ARTY. Jesús Cano y la perfección del arte clásico.
Son falsos. Lo sabemos. Pero nos siguen atrayendo. Nunca hemos visto el auténtico Discóbolo de Mirón pero estamos enamorados de su perfección. De esos músculos trabajados armónicamente. Hay una tensión que nos seduce –donde mejor se refleja es en los pies del atleta– pero también serenidad en el gesto concentrado del rostro. Nos hipnotiza. Hemos conocido a otros discóbolos en el Museo Británico, en el Palazzo Massimo de Roma o en las salas de los Museos Vaticanos, pero todos son copias. Plagios de los siglos I y II de nuestra era. El verdadero Discóbolo de Mirón –del siglo V a. C.–, al igual que el Doríforo de Policleto o el Sátiro de Praxíteles, era un bronce griego nunca descubierto. A él y al resto nos los han presentado en pasajes literarios y en estas reproducciones romanas posteriores.
Apreciamos las copias. Y son un antídoto ante la uniformidad decorativa. Ponga un busto en su vida. Falso, por supuesto. Nuestras casas están llenas de mobiliario de mediados de siglo XX realizado en serie. No hay reglas, la mezcla impera. Todo vale. En este caos, los espacios empiezan a añorar el romanticismo que las reproducciones clásicas provocan. Los discóbolos, doríforos y sátiros están de vuelta. Y aquí el tamaño no importa. Hércules Farnesio, otro desaparecido, daba la bienvenida a la mítica exposición “Portable Classic”, en Ca’ Corner della Regina, Venecia, en 2015. Había un molde de yeso de 3,17 metros de alto, exhibido junto a una serie de reproducciones modernas de menor escala en mármol, bronce y terracota, que medían entre 15 y 130 cm. Todos reproducían la escultura de mármol del siglo III esculpida por el artista ateniense Glykon, que copiaba un bronce atribuido a otro escultor griego del siglo IV a. C., Lisipo. Una pieza que tampoco ha aparecido nunca. El original romano de mármol no se movió del Museo Arqueológico Nacional de Nápoles, pero los otros “farnesitos” evidenciaban cómo generaciones después, tanto en la Antigua Roma como en la Europa moderna, hemos vuelto a la escultura clásica como “canon” de la belleza. Pero no nos olvidemos de la simpleza que Sócrates intentó combatir. Aquella que decía que un hombre bello –da igual en bronce o en carne y hueso– era también automáticamente bueno. Por cierto, ellas no tenían la misma suerte. Bella era igual a malévola. Por eso, justifican los críticos, que se hayan encontrado tan pocas esculturas de desnudos femeninos.

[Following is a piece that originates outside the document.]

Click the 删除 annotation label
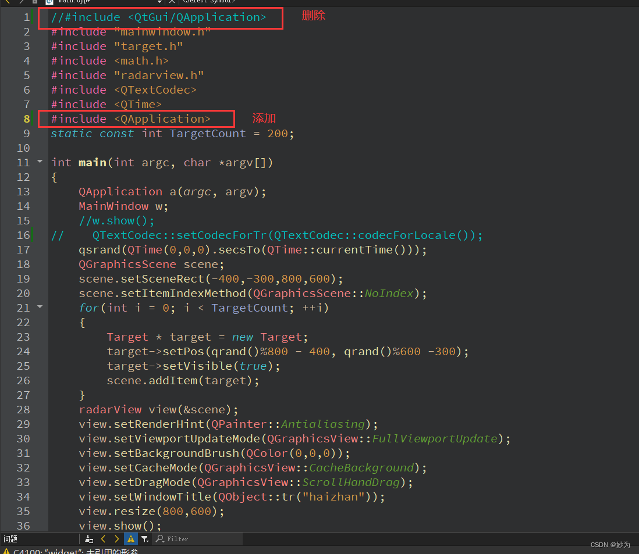The height and width of the screenshot is (554, 639). pyautogui.click(x=313, y=16)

Volver a lo clásico para avanzar. Pensar como los antiguos, como Rafael en el Renacimiento. O como Picasso, que cada vez que se enamoraba abandonaba la vanguardia de turno y volvía al orden. Lo clásico como una huida hacia la tradición, entendiendo ésta como armonía, mesura y equilibrio. De la –suponemos– inmensa producción griega de esculturas en bronce, no queda casi nada. Se conservan apenas cien estatuas, intactas o fragmentarias, recuperadas principalmente del mar en el último siglo. Se piensa que en la Edad Media se fundió la mayoría cuando el metal tenía más valor que cualquier obra de arte. Pero, recuerden, las reproducciones están permitidas. De hecho, en la era de Mirón y Praxíteles, la copia era una práctica aceptada, y las copias de las obras maestras eran admiradas. A través de estas esculturas griegas -nos da igual su año de manufactura- reflexionamos sobre nuestras ideas de originalidad, autenticidad y repetición.
Copias de los romanos, del Renacimiento o del Grand Tour, en mármol, bronce y porcelana. O en fibra de vidrio “made in China” versión siglo XXI. ¡Todas son bienvenidas! Impolutas, majestuosas, sensuales,... reposarán en la chimenea o sobre la repisa para recordarnos la segunda mentira. Nunca se exhibieron –las auténticas– en blanco puro. Cegado por su belleza inmaculada, el arte occidental se ha tapado los ojos ante el hecho de que la mayoría de los originales en bronce o mármol estaban policromados. Sí, un orgasmo de colores donde no faltaba el dorado. Pero sigamos en nuestro error. Disfrutando de la falsa pureza. “El color contribuye a la belleza, pero no es la belleza”, escribía Johann Winckelmann, el erudito alemán a menudo llamado el padre de la Historia del Arte.